Relief as cash crunch in parliament ends
The cash crunch facing the National Assembly resulting from delayed disbursement of salaries and allowances to members of parliament and staff is no more.
This is according to House Speaker Justin Muturi who says funds have already been released to accounts of MPs and parliamentary staff.
Parliament had experienced shortage of cash crisis that had seen electricity and water recently disconnected.
On Wednesday, MPs expressed their frustration on the floor over the fact that they and other parliamentary staff have not yet been paid.

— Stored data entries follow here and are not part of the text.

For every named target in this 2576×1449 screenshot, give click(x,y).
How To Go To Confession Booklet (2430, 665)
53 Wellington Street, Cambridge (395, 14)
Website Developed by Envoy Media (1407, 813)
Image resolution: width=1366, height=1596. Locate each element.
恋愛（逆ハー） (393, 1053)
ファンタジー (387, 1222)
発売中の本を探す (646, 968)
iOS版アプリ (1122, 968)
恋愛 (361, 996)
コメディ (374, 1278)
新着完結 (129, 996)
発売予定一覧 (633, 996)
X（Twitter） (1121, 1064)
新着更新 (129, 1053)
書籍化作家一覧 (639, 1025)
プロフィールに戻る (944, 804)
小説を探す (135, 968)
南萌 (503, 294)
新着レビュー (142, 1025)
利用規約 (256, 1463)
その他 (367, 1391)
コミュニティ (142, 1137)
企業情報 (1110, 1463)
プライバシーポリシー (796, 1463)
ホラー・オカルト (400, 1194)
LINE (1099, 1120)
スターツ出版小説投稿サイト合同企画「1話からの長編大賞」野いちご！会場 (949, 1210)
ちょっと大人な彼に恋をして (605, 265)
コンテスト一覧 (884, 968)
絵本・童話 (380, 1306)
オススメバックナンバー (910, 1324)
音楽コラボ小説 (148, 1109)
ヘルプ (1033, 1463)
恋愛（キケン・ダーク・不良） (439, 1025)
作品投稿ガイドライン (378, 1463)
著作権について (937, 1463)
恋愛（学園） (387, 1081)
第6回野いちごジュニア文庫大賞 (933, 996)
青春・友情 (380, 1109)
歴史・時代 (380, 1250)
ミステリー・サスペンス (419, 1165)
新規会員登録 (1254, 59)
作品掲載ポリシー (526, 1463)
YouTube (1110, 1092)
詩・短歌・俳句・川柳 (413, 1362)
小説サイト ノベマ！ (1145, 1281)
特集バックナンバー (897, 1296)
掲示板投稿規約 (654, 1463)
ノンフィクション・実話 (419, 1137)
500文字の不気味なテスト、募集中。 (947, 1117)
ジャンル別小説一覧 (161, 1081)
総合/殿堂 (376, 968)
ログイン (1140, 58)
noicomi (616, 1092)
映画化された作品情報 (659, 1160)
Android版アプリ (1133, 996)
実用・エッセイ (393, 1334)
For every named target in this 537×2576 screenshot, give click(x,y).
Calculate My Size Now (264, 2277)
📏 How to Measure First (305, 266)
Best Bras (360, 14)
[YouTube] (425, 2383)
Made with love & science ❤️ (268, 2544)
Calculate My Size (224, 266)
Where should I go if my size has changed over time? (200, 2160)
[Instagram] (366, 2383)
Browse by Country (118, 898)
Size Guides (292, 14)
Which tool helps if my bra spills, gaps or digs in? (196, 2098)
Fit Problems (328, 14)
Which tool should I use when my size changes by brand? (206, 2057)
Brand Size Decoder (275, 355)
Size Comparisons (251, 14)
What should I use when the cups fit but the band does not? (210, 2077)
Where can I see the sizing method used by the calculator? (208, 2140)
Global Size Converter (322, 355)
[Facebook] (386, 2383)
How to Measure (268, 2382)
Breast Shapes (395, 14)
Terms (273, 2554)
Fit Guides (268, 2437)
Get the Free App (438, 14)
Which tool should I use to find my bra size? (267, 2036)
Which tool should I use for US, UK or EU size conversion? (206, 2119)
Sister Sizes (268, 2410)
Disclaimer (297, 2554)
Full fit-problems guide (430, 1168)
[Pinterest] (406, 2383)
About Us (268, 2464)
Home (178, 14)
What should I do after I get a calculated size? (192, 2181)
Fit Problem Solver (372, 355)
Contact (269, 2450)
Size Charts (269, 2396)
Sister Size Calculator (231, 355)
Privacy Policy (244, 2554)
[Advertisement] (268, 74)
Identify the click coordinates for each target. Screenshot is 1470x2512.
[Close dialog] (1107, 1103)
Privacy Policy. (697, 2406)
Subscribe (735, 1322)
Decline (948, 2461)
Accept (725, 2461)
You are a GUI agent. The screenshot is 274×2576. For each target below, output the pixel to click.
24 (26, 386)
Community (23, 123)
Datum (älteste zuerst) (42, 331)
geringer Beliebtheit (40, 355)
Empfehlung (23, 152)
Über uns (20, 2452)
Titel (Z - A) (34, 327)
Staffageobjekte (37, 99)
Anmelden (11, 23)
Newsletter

The lack of funds to facilitate even the most basic of services within parliament elicited angry reactions by members in the August House.
The Parliamentary Service Commission was divided over the issue with is chair Aden Keynan saying treasury was to blame for the mess as it had failed to disburse funds for the different committees.
It was on the floor of the house that Members of parliament let out their pent up frustrations.
“I could not even go to toilet because the toilet was closed there was no water,” said Kiminini MP Chris Wamalwa.
“Power was disconnected from Friday to Monday, this it has never happened. Power was reconnected in Parliament buildings but only after the intervention of head of Public Service Joseph Kinyua,” said keynan.
“Should we sit in this chamber to talk about power? Why would we wait for a bill of Ksh10million before paying?” posed Runyenjes MP Cecily Mbaarire.
“There is no money and there is nothing committee members can do,” stated Keynan.
“Don’t tell us you have no money you have been receiving money. What are you telling us?” retorted Mbaarire.
The members also alleged that workers in parliament have gone months without pay.
“Workers haven’t been paid for nine months, how is that person to survive, pay rent?” said Nyaribari Chache MP Richard Tongi.
“We use structures like budget and finance committees because it means there is problem with cash flow,’ noted Suba MP John Mbadi. “We need to understand why the government is taking too much overdraft from the Central bank of Kenya.”